## Records:

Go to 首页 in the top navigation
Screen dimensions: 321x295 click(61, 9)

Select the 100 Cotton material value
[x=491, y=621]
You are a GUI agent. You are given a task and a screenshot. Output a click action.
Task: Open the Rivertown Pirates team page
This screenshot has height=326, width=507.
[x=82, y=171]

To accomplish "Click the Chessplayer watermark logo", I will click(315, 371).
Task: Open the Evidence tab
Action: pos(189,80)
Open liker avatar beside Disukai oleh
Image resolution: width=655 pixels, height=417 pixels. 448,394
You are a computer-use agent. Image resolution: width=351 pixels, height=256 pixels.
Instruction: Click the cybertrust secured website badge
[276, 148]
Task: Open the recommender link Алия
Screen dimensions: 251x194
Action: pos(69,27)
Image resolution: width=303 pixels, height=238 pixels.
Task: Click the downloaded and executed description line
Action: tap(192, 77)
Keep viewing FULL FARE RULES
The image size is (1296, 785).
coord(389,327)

## Exercise description:
Every line of the listing must be written out again exactly.

## Your response:
Go to 首页 in the top navigation
Screen dimensions: 321x295 click(61, 9)

Select the 100 Cotton material value
[x=491, y=621]
You are a GUI agent. You are given a task and a screenshot. Output a click action.
Task: Open the Rivertown Pirates team page
This screenshot has height=326, width=507.
[x=82, y=171]

To accomplish "Click the Chessplayer watermark logo", I will click(315, 371).
Task: Open the Evidence tab
Action: pos(189,80)
Open liker avatar beside Disukai oleh
Image resolution: width=655 pixels, height=417 pixels. 448,394
You are a computer-use agent. Image resolution: width=351 pixels, height=256 pixels.
Instruction: Click the cybertrust secured website badge
[276, 148]
Task: Open the recommender link Алия
Screen dimensions: 251x194
Action: pos(69,27)
Image resolution: width=303 pixels, height=238 pixels.
Task: Click the downloaded and executed description line
Action: tap(192, 77)
Keep viewing FULL FARE RULES
The image size is (1296, 785).
coord(389,327)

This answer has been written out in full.